[DOCUMENT SECTION]

== == ==

54 F.3d 787 | 10th Cir. | 1995
54 F.3d 787
NOTICE: Although citation of unpublished opinions remains unfavored, unpublished opinions may now be cited if the opinion has persuasive value on a material issue, and a copy is attached to the citing document or, if cited in oral argument, copies are furnished to the Court and all parties. See General Order of November 29, 1993, suspending 10th Cir. Rule 36.3 until December 31, 1995, or further order.
Robert CALIA, Plaintiff-Appellant,
v.
Paul (NMI) MORRISON, individually and as District Attorney
for Johnson County, Kansas; (NFN)(NMI) Walters, Detective,
individually, and as Detective for the Overland Park Police
Department; (NFN)(NMI) Moore, Detective, individually and
as Detective for the Overland Park Police Department; (NFN)
Reed, Detective, individually and as Detective for the
Overland Park Police Department; Myron Scafe, Chief,
individually and as Chief of Police for the Overland Park
Police Department; City of Overland Park, Kansas; Fred
Allenbrand, Sheriff, individually and in his capacity as
Sheriff of Johnson County, Kansas; Johnson County, Kansas;
Thomas J. Erker, Defendants-Appellees.
No. 94-3149.
(D.C. No. 92-3250-DES)
United States Court of Appeals, Tenth Circuit.
May 22, 1995.
Before KELLY and SETH, Circuit Judges, and KANE,** District Judge.
ORDER AND JUDGMENT1
After examining the briefs and appellate record, this panel has determined unanimously that oral argument would not materially assist the determination of this appeal. See Fed. R.App. P. 34(a); 10th Cir. R. 34.1.9. The case is therefore ordered submitted without oral argument.
Plaintiff-appellant Robert Calia appeals the district court's dismissal of his civil rights action, brought pursuant to 42 U.S.C.1983 and 1985, and his related state law claims. Because most, but not all, of Mr. Calia's claims are untimely, we affirm in part, reverse in part, and remand the case for further proceedings.

== == ==

Element and text position data:
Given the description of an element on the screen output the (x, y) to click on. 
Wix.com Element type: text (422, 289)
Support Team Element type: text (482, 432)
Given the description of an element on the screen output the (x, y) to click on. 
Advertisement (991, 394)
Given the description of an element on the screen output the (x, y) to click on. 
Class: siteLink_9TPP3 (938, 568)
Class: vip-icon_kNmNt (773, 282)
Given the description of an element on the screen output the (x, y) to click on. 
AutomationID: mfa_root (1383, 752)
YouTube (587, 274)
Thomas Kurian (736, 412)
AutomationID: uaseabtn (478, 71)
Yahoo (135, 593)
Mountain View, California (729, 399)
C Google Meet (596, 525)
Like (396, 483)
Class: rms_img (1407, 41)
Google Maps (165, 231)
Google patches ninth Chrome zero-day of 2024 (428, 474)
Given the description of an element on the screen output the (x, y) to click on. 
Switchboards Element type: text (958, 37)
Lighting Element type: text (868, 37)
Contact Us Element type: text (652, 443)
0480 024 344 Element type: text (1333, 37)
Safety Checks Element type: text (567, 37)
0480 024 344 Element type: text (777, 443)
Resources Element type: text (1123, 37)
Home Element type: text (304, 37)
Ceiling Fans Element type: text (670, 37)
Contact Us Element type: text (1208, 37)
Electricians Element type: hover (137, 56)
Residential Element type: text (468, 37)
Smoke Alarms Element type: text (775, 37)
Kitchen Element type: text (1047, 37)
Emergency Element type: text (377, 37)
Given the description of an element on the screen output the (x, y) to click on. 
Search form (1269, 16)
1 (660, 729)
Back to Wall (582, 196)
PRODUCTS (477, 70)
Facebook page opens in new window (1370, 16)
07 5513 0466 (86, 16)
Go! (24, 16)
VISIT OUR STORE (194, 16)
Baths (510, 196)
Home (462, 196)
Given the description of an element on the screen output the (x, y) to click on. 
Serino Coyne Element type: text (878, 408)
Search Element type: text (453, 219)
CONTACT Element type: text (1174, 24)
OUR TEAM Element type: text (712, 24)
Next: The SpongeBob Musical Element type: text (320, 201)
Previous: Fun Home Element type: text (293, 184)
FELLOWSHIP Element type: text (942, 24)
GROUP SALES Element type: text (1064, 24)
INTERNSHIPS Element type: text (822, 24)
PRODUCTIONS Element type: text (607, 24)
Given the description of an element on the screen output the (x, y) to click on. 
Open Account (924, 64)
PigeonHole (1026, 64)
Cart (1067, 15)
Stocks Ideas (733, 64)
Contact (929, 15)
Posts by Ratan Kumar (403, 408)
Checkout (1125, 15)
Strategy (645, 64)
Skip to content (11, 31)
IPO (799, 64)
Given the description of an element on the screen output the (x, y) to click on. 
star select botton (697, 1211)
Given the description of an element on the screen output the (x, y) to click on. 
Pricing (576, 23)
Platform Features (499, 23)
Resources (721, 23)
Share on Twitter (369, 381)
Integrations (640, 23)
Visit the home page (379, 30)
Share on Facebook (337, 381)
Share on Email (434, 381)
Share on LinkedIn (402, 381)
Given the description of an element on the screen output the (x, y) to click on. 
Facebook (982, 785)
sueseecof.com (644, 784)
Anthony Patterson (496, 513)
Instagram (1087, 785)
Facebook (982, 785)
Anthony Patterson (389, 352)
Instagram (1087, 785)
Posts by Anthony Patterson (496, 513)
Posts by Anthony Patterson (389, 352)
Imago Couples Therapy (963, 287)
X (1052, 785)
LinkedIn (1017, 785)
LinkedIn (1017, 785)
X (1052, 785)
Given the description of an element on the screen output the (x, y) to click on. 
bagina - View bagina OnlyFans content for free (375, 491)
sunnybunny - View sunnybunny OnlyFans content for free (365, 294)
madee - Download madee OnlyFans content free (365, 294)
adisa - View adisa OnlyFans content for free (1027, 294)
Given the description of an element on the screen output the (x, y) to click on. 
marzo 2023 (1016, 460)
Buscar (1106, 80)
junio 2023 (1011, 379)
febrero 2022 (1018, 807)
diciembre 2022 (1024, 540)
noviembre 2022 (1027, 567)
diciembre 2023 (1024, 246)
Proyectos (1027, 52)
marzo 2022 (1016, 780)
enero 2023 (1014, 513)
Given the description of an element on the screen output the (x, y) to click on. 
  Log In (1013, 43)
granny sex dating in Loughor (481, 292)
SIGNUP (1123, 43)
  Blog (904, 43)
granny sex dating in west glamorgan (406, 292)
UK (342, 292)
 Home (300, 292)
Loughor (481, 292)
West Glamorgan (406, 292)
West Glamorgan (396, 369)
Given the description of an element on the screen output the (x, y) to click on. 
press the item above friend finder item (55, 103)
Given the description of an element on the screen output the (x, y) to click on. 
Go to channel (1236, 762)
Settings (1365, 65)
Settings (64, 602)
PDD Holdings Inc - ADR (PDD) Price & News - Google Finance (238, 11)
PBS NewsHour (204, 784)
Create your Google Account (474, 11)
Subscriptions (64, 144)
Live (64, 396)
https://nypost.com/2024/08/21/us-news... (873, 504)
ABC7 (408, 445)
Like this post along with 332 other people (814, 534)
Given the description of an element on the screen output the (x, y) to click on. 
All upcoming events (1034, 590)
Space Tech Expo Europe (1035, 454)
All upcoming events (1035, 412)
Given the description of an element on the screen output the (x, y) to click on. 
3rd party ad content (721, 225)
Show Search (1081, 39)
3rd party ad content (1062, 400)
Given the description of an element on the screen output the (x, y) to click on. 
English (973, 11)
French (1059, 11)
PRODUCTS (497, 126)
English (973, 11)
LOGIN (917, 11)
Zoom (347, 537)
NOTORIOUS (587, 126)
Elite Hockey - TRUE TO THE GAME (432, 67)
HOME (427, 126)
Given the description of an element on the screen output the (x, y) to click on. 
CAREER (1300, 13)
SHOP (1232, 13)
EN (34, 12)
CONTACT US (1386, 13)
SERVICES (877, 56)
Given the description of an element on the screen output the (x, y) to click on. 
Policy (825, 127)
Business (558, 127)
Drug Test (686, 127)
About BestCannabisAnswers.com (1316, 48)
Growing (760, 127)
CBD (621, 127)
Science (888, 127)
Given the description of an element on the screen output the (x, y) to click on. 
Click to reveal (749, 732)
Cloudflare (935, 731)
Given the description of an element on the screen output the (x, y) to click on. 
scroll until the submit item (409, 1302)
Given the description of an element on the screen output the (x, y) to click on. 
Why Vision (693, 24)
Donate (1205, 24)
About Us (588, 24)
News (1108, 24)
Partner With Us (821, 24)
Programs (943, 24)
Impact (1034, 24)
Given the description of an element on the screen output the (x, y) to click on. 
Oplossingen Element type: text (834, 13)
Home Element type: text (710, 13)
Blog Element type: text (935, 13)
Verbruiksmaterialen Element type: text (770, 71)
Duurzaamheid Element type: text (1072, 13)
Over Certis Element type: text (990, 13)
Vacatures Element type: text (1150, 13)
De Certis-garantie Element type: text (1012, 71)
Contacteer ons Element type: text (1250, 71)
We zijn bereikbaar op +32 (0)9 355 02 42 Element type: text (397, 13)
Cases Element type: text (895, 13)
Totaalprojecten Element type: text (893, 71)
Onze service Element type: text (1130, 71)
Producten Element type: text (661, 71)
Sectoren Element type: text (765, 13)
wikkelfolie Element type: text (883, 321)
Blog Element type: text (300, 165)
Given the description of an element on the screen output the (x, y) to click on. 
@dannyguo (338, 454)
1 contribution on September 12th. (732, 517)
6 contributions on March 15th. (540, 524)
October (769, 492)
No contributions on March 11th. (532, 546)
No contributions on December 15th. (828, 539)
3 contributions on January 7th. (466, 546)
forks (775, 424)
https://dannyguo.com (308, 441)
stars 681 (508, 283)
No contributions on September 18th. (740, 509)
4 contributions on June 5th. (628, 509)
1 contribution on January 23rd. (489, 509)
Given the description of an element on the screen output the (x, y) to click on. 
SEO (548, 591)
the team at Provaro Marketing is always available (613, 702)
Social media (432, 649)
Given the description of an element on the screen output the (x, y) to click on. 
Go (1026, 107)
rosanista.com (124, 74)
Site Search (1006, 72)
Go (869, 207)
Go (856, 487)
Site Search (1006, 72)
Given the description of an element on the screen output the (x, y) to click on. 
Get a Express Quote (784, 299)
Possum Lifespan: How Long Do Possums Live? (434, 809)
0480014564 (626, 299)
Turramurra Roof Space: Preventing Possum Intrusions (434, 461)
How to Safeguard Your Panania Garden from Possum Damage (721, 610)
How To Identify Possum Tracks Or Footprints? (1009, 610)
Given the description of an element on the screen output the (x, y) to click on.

== == ==

[SET TASK 1]
Answer these questions using the Calia v. Morrison order:
(a) Which court issued the order, and on what date?
(b) Under which federal statutes was the civil rights action brought?
(c) Until what date did the General Order of November 29, 1993 suspend 10th Cir. Rule 36.3?
[SET TASK 2] Proceed with the Calia v. Morrison order, starting after its last sentence.

[WRITTEN RESPONSE 1]
(a) The United States Court of Appeals, Tenth Circuit, on May 22, 1995.
(b) 42 U.S.C. 1983 and 1985.
(c) December 31, 1995, or further order.

[WRITTEN RESPONSE 2]
On February 23, 1987, detectives from the Overland Park police department conducted a search of Mr. Calia's residence and seized several suits and a pocket watch. A warrant for Mr. Calia's arrest issued several days later, and he was arrested on March 4, 1987, for possession of stolen property and felony theft. The following day, Mr. Calia was terminated from his employment, based on the information about his arrest. Mr. Calia successfully challenged the propriety of the search and seizure, and on October 27, 1987, the evidence obtained through the search was suppressed. On November 16, 1987, the court dismissed the case against Mr. Calia. Through an irregularity, the journal entry reflecting the dismissal was not entered until December 27, 1991.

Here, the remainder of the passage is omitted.